Start of Excerpted data
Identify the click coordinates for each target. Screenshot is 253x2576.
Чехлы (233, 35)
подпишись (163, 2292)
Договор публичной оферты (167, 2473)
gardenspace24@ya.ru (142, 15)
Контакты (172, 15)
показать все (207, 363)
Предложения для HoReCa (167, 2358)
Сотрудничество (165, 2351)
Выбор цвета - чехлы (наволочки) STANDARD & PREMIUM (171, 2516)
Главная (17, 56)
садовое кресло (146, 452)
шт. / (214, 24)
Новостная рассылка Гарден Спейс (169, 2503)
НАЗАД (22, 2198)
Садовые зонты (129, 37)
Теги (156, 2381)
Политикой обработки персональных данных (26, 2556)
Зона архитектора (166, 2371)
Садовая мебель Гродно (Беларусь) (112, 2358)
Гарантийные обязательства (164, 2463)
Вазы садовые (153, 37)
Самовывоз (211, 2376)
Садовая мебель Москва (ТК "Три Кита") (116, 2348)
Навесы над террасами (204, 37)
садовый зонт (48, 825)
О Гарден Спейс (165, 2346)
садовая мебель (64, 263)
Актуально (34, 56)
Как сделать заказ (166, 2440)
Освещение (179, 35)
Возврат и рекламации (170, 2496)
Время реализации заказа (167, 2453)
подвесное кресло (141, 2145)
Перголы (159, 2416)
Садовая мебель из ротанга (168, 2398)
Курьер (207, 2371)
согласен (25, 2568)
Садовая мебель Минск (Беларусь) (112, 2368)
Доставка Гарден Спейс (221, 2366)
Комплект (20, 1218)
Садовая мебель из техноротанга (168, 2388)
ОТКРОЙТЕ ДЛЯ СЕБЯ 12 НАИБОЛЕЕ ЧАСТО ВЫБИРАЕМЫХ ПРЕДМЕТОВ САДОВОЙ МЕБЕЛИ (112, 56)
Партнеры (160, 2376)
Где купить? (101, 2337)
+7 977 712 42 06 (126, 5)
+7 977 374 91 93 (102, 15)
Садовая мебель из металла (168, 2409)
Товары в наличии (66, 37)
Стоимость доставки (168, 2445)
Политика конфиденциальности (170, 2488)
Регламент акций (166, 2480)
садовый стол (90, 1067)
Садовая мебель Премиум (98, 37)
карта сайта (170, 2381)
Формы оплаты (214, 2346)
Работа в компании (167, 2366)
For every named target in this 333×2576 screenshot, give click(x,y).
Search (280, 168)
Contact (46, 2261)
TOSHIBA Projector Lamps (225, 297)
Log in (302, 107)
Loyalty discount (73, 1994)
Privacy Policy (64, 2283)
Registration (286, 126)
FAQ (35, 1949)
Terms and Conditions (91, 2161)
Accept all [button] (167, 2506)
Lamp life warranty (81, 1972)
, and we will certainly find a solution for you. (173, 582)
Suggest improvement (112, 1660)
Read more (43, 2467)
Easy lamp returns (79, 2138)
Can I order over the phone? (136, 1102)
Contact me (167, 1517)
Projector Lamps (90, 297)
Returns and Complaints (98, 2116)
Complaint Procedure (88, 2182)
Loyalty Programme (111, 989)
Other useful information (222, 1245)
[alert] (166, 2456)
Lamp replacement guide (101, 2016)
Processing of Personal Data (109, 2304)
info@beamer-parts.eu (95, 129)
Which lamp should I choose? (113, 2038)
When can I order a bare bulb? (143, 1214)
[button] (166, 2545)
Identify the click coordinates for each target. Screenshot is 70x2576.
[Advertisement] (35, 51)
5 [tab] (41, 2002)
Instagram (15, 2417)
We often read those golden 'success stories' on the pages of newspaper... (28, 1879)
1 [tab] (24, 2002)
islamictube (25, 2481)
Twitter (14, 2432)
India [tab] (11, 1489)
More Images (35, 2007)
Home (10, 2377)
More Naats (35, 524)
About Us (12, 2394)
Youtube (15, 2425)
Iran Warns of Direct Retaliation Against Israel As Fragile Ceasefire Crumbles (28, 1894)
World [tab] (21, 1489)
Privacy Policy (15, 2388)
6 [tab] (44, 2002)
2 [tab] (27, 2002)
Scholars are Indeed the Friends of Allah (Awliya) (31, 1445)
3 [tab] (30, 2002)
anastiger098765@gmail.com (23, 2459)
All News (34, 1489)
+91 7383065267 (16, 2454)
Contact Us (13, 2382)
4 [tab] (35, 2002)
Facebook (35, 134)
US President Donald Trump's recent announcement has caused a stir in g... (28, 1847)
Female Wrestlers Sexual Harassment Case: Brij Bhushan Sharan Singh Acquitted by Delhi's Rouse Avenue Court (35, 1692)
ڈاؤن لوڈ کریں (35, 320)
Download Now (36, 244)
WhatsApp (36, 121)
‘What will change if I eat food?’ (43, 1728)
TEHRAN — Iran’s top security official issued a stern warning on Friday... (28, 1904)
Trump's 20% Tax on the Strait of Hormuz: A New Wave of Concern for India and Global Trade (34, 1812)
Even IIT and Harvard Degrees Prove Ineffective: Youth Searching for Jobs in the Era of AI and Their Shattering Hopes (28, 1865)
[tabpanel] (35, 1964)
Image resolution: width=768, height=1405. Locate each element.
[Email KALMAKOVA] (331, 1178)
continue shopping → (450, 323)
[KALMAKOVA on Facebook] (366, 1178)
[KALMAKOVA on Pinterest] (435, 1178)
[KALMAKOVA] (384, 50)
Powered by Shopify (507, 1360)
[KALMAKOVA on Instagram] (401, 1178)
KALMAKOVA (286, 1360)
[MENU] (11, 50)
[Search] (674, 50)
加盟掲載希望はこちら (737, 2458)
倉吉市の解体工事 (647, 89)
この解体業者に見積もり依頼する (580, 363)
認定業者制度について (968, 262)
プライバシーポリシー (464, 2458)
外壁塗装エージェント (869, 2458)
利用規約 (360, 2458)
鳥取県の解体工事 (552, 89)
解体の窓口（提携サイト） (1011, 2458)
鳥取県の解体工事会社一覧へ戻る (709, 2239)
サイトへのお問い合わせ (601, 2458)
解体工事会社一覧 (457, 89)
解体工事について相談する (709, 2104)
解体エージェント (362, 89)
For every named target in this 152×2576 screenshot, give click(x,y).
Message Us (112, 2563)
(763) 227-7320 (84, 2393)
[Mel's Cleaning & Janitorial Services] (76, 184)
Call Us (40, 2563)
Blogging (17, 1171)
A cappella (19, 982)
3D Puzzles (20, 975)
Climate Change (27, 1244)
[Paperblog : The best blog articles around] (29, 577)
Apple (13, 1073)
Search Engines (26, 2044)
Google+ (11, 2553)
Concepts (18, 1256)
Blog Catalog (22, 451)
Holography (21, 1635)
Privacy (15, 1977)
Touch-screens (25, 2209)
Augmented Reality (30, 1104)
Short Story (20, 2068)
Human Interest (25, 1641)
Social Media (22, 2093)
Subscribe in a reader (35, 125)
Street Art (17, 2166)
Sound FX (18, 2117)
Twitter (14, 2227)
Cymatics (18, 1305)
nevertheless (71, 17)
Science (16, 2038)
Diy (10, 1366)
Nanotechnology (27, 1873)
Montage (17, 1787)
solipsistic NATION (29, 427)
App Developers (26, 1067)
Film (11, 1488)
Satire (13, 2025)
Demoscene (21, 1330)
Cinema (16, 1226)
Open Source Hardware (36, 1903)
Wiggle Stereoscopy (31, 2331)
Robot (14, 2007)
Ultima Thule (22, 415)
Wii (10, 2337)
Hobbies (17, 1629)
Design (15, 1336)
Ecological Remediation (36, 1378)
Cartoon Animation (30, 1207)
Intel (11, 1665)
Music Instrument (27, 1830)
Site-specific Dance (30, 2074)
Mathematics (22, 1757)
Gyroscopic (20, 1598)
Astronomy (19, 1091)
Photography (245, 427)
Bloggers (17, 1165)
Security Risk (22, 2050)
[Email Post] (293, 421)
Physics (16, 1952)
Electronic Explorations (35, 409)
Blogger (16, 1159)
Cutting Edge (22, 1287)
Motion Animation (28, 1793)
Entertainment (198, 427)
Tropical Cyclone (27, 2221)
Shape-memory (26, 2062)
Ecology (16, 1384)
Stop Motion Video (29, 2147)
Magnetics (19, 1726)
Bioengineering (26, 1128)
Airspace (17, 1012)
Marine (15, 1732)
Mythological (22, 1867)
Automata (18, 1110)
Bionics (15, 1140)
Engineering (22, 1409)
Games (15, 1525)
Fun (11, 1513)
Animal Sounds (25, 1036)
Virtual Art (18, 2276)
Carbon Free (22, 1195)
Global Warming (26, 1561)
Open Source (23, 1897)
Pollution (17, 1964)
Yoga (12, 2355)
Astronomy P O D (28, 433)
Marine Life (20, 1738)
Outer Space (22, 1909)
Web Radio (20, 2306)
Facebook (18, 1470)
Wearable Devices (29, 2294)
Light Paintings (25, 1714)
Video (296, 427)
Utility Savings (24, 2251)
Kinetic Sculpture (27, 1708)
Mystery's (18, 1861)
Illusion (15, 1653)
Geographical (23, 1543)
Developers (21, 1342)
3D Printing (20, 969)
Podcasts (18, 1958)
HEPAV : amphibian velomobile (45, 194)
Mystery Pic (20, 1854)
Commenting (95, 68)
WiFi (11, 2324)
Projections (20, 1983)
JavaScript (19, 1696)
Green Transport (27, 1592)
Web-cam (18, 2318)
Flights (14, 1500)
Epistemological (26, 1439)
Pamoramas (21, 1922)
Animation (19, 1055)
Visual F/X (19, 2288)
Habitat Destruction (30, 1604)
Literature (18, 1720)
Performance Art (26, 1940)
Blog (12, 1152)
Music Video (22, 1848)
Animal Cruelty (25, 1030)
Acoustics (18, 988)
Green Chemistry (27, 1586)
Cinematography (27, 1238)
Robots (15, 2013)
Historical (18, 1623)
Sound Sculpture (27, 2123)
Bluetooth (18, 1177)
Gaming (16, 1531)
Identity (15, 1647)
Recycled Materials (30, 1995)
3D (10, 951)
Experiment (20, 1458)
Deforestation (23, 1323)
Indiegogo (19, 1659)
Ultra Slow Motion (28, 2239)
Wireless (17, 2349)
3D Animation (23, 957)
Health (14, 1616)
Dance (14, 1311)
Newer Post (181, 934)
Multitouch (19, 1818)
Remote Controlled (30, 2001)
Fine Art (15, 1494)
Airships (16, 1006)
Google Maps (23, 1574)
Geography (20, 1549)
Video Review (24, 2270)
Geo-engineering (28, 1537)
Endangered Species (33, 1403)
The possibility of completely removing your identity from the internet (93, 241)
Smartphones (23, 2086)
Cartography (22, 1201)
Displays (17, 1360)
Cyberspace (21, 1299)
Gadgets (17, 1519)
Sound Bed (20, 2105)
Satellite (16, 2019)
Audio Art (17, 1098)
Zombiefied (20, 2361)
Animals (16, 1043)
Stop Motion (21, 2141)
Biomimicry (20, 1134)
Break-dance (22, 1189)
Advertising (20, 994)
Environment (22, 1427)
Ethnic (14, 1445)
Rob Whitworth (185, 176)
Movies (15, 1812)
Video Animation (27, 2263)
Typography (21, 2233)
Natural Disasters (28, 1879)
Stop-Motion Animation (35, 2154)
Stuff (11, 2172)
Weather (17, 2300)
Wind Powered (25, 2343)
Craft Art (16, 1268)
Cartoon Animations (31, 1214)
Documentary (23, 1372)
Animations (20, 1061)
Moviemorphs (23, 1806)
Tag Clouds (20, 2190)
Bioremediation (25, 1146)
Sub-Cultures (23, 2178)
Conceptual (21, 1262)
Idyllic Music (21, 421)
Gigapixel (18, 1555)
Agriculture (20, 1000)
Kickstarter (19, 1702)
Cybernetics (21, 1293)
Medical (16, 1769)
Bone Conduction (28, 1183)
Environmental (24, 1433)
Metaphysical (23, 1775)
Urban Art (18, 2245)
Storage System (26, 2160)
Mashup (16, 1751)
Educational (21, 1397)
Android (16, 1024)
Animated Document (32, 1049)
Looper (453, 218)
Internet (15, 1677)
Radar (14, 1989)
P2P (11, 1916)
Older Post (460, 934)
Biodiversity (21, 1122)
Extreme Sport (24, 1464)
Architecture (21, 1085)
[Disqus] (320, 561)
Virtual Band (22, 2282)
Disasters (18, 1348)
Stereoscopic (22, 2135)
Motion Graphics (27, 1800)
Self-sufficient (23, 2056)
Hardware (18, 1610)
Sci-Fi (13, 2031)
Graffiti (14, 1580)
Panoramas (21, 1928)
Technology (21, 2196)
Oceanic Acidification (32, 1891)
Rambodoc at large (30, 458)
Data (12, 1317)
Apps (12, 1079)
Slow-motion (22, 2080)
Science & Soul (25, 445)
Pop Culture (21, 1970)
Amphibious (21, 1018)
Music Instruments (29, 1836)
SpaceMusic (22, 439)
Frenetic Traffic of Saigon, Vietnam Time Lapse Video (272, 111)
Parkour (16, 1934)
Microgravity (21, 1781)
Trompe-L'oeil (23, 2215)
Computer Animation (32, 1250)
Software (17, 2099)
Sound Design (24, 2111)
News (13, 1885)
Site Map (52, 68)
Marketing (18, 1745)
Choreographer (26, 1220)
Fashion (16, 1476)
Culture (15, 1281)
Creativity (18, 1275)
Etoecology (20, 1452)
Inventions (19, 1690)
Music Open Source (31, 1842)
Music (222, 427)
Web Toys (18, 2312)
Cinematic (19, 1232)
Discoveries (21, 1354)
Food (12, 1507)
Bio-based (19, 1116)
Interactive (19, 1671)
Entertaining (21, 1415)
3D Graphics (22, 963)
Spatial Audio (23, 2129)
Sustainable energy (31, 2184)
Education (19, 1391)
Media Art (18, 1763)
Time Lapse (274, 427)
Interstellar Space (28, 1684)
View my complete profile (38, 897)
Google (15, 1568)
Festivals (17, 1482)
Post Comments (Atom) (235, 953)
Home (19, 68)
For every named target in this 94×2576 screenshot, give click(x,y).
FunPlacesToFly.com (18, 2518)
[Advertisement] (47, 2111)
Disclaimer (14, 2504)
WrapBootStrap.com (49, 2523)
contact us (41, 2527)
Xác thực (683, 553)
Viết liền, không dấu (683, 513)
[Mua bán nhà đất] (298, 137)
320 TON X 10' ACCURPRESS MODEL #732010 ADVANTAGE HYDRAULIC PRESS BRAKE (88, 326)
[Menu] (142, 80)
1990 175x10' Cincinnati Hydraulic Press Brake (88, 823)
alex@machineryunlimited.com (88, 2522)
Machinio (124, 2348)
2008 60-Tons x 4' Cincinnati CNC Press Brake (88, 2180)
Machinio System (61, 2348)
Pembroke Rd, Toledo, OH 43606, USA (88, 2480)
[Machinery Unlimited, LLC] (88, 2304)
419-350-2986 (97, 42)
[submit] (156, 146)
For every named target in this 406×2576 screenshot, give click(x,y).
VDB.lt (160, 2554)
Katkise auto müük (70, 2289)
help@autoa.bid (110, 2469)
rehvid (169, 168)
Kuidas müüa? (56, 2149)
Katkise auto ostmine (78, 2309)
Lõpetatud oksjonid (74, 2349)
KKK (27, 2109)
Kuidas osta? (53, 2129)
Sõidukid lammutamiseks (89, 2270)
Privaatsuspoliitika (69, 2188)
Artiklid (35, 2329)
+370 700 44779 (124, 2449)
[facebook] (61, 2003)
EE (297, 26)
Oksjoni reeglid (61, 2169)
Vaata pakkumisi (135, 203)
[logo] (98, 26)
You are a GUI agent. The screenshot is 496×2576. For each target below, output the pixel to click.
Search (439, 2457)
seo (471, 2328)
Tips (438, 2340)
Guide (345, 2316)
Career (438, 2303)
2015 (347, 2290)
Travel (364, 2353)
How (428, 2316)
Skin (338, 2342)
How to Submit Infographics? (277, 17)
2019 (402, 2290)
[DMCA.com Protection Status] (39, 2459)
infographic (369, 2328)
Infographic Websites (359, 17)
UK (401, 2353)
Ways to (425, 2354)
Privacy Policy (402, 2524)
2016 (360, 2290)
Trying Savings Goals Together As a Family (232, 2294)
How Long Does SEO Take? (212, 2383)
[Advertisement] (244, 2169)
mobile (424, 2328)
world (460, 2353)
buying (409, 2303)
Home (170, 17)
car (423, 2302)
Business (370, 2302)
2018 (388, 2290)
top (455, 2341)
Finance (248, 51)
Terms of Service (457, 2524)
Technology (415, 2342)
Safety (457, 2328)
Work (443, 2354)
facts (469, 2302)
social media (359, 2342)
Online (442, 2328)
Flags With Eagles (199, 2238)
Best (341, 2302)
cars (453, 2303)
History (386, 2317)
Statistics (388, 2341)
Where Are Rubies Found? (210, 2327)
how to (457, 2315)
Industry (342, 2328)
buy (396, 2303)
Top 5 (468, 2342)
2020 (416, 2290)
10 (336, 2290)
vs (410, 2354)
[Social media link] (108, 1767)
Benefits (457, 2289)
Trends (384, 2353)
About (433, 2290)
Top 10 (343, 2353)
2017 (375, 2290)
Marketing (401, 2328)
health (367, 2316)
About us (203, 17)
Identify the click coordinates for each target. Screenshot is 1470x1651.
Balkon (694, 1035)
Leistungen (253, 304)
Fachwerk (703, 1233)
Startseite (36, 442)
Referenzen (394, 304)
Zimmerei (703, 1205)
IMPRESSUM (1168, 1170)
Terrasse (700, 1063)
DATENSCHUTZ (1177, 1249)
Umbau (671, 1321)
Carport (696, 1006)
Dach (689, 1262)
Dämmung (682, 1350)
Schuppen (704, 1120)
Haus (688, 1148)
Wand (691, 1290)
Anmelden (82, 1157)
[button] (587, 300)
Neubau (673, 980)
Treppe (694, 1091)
End of Excerpted data
_What you will do_
In the entries above, some lines hold the string "Projector". Copy each of them.

_Solution below_
TOSHIBA Projector Lamps (225, 297)
Projector Lamps (90, 297)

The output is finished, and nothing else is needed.